### Work request
Retype the material that follows exactly, limited to the lines from the one with "You are a computer-use" through the one with "Switch to the", and keep out all pictures.

### Material provided
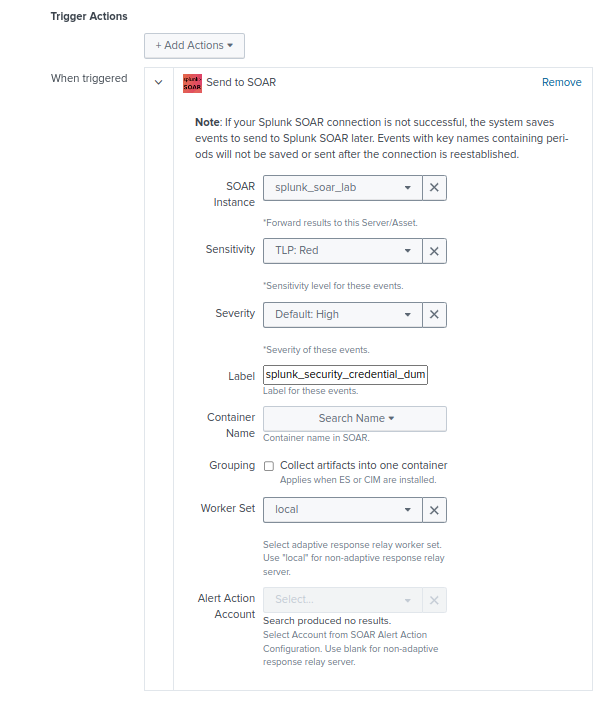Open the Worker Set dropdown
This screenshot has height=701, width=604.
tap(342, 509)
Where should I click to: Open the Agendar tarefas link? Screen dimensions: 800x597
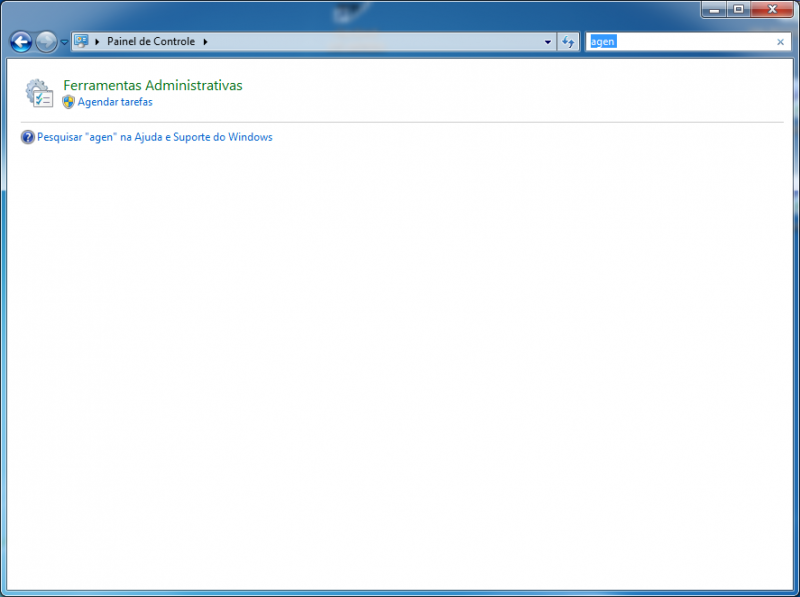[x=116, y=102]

...

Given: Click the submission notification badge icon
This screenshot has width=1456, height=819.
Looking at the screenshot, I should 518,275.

==

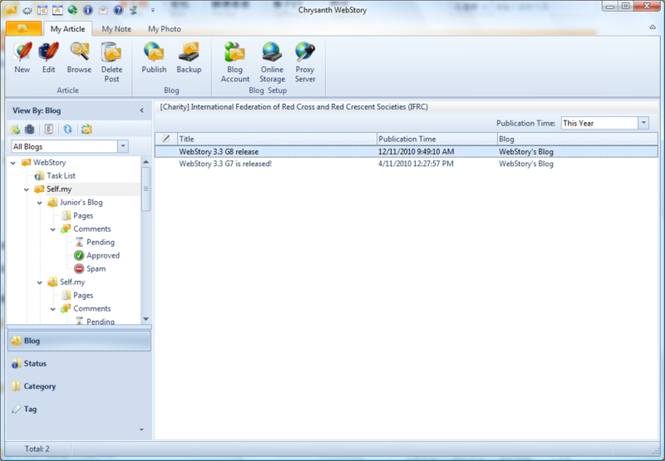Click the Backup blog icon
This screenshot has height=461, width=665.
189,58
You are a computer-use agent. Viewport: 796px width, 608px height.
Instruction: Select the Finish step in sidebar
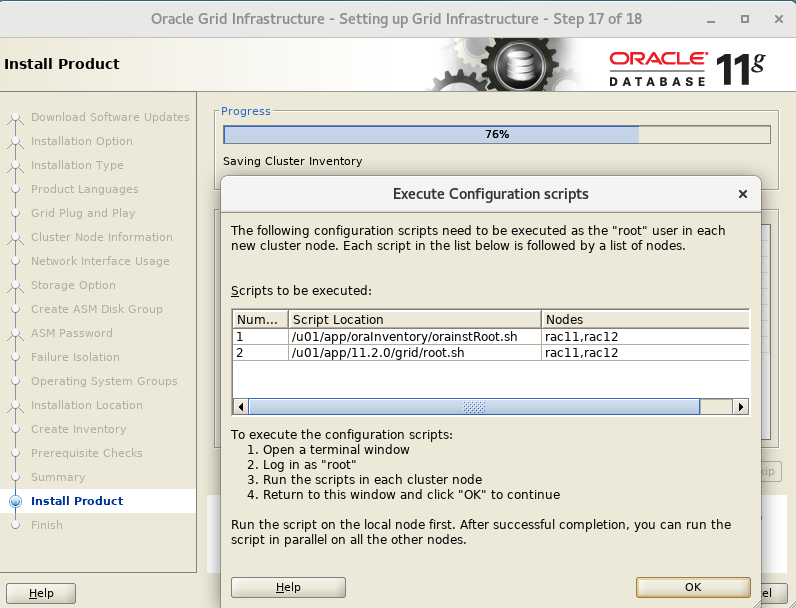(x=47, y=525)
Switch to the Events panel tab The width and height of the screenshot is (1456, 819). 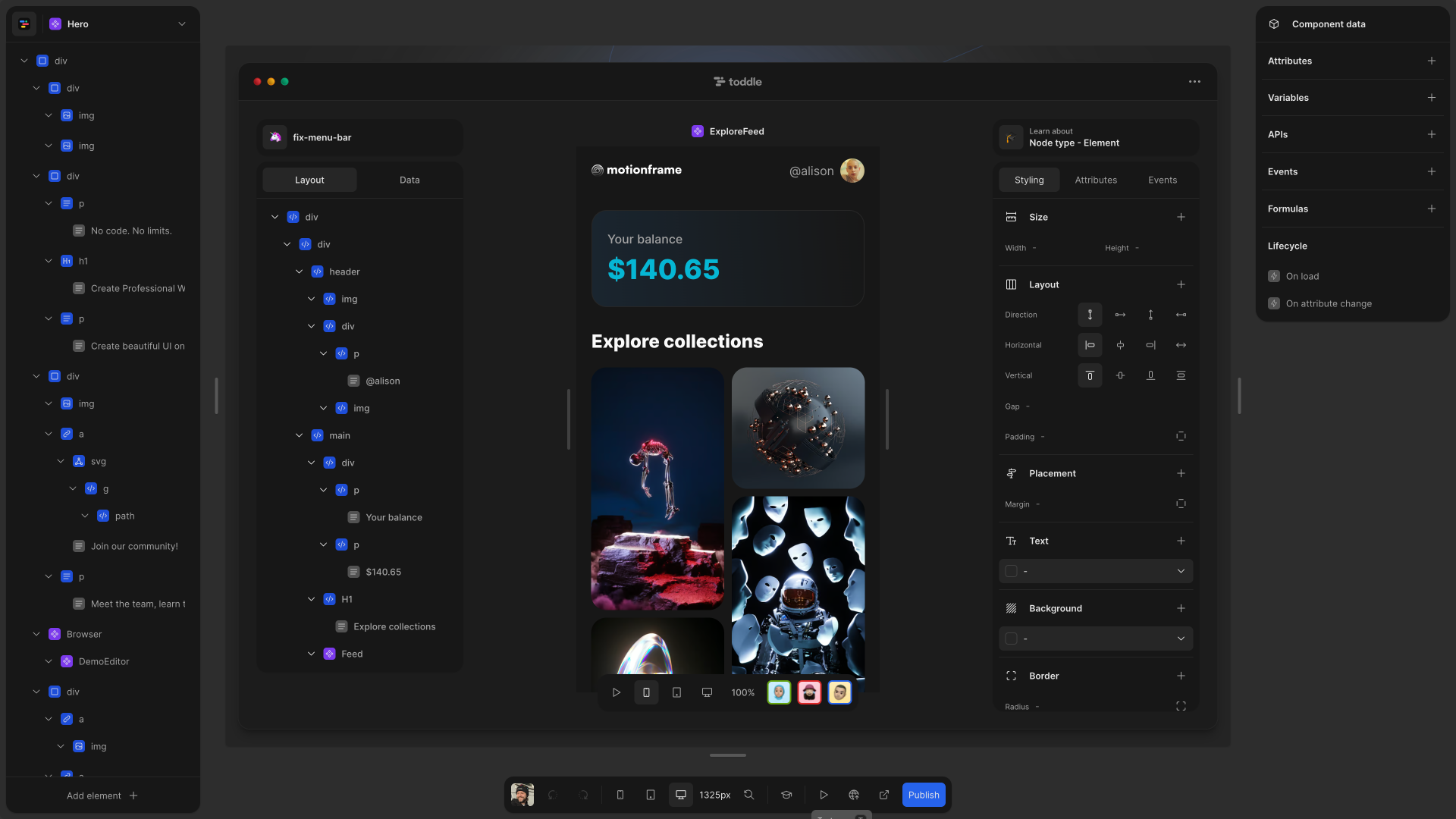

### Answer for this exercise
You are a computer-use agent. Viewport: 796px width, 608px height.
Instruction: Select the Finish step in sidebar
(x=47, y=525)
Switch to the Events panel tab The width and height of the screenshot is (1456, 819). 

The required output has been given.